Start SOURCE DATA

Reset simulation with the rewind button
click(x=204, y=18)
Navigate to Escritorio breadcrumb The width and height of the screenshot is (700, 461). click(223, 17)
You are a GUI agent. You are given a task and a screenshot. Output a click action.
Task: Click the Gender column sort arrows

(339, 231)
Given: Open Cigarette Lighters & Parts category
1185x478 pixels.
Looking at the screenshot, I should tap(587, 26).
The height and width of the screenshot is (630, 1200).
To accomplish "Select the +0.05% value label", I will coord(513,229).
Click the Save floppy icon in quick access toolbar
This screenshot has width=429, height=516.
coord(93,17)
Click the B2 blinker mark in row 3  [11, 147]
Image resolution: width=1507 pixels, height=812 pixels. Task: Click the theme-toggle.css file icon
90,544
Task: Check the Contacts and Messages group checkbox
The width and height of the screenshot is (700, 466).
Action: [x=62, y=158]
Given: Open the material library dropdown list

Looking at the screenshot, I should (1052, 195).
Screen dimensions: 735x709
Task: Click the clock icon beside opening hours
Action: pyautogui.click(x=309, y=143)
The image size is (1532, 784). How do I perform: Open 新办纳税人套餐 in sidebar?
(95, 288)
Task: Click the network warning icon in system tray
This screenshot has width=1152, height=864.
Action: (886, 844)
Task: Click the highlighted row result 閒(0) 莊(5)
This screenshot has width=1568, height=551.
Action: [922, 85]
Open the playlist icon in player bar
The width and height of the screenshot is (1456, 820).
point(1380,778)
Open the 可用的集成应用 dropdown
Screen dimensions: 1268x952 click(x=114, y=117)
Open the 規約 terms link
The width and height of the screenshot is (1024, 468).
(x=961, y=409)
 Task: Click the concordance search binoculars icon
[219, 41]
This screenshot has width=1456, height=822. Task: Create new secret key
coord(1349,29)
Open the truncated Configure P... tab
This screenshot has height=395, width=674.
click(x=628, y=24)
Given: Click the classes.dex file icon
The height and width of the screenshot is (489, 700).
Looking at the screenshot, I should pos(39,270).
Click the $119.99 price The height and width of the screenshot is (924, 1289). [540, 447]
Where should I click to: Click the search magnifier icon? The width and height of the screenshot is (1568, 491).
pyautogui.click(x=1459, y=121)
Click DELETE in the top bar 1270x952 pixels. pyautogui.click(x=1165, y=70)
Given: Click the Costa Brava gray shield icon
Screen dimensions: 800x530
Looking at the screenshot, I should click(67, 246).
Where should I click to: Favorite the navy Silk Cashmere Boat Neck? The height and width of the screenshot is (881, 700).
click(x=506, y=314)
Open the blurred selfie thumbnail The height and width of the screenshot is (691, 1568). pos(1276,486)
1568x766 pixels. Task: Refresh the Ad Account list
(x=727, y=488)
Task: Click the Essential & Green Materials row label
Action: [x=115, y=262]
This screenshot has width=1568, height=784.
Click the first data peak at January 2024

End SOURCE DATA

(AIM OF THE TASK): List every line of the data above that contains the word "This". Letter case matters.

(EXPECTED ANSWER):
This screenshot has width=429, height=516.
This screenshot has width=1152, height=864.
This screenshot has width=1568, height=551.
This screenshot has width=1456, height=822. Task: Create new secret key
This screenshot has height=395, width=674.
This screenshot has width=1568, height=784.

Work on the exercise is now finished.